In algebraic geometry, convexity is a restrictive technical condition for algebraic varieties originally introduced to analyze Kontsevich moduli spaces $\overline{M}_{0,n}(X,\beta)$ in quantum cohomology. These moduli spaces are smooth orbifolds whenever the target space is convex. A variety $X$ is called convex if the pullback of the tangent bundle to a stable rational curve $f:C \to X$ has globally generated sections. Geometrically this implies the curve is free to move around $X$ infinitesimally without any obstruction. Convexity is generally phrased as the technical condition

 $H^1(C, f^*T_X) = 0$

since Serre's vanishing theorem guarantees this sheaf has globally generated sections. Intuitively this means that on a neighborhood of a point, with a vector field in that neighborhood, the local parallel transport can be extended globally. This generalizes the idea of convexity in Euclidean geometry, where given two points $p,q$ in a convex set $C \subset \mathbb{R}^n$, all of the points $tp + (1-t)q$ are contained in that set.
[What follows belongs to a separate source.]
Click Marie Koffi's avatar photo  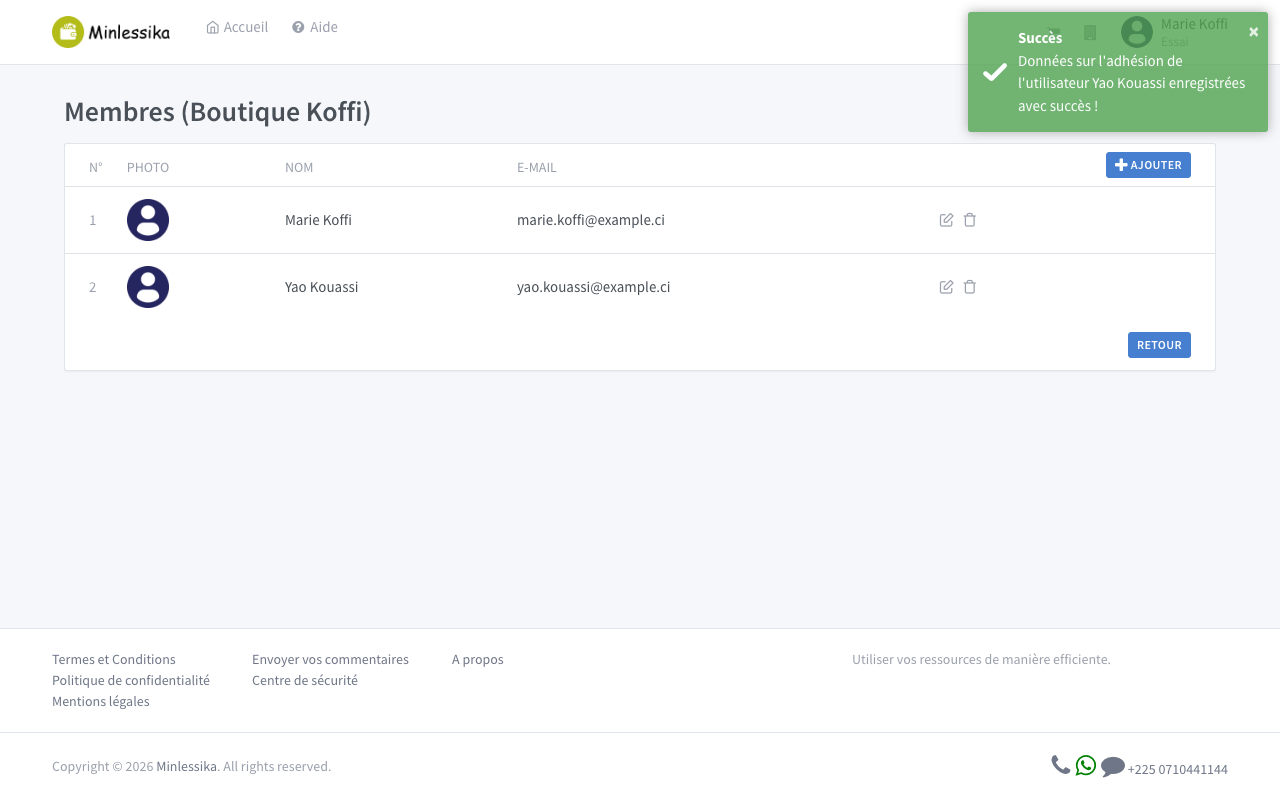point(148,220)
There is a vector field $\mathcal{X}_{U_p}$ in a neighborhood $U_p$ of $p$ transporting $p$ to each point $p' \in \{ tp + (1-t)q : t \in [0,1] \} \cap U_p$. Since the vector bundle of $\mathbb{R}^n$ is trivial, hence globally generated, there is a vector field $\mathcal{X}$ on $\mathbb{R}^n$ such that the equality $\mathcal{X}|_{U_p} = \mathcal{X}_{U_{p}}$ holds on restriction.

== Examples ==
There are many examples of convex spaces, including the following.
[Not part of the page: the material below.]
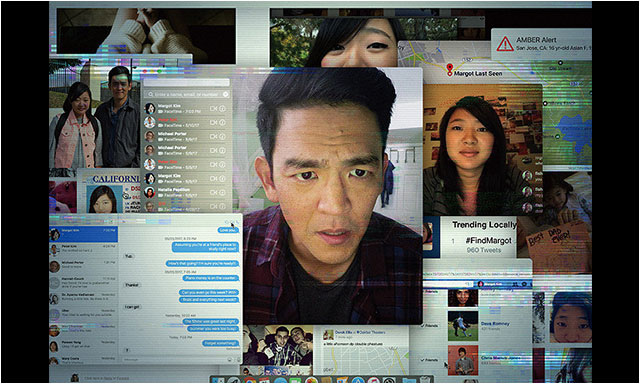The image size is (640, 384).
Task: Open the App Store icon in Dock
Action: coord(358,381)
=== Spaces with trivial rational curves ===
If the only maps from a rational curve to $X$ are constants maps, then the pullback of the tangent sheaf is the free sheaf $\mathcal{O}_C^{\oplus n}$ where $n = \dim(X)$. These sheaves have trivial non-zero cohomology, and hence they are always convex. In particular, Abelian varieties have this property since the Albanese variety of a rational curve $C$ is trivial, and every map from a variety to an Abelian variety factors through the Albanese.

=== Projective spaces ===
Projective spaces are examples of homogeneous spaces, but their convexity can also be proved using a sheaf cohomology computation. Recall the Euler sequence relates the tangent space through a short exact sequence

 $0 \to \mathcal{O} \to \mathcal{O}(1)^{\oplus (n+1)} \to \mathcal{T}_{\mathbb{P}^n} \to 0$

If we only need to consider degree $d$ embeddings, there is a short exact sequence

 $0 \to \mathcal{O}_C \to \mathcal{O}_C(d)^{\oplus (n+1)} \to f^*\mathcal{T}_{\mathbb{P}^n} \to 0$

giving the long exact sequence

$$\begin{align}
0 & \to H^0(C,\mathcal{O}) \to H^0(C,\mathcal{O}(d)^{\oplus(n+1)}) \to H^0(C,f^*\mathcal{T}_{\mathbb{P}^n}) \\
& \to H^1(C,\mathcal{O}) \to H^1(C,\mathcal{O}(d)^{\oplus(n+1)}) \to H^1(C,f^*\mathcal{T}_{\mathbb{P}^n}) \to 0
\end{align}$$

since the first two $H^1$-terms are zero, which follows from $C$ being of genus $0$, and the second calculation follows from the Riemann–Roch theorem, we have convexity of $\mathbb{P}^n$. Then, any nodal map can be reduced to this case by considering one of the components $C_i$ of $C$.

=== Homogeneous spaces ===
Another large class of examples are homogenous spaces $G/P$ where $P$ is a parabolic subgroup of $G$. These have globally generated sections since $G$ acts transitively on $X$, meaning it can take a bases in $T_xX$ to a basis in any other point $T_yX$, hence it has globally generated sections. Then, the pullback is always globally generated. This class of examples includes Grassmannians, projective spaces, and flag varieties.

=== Product spaces ===
Also, products of convex spaces are still convex. This follows from the Künneth theorem in coherent sheaf cohomology.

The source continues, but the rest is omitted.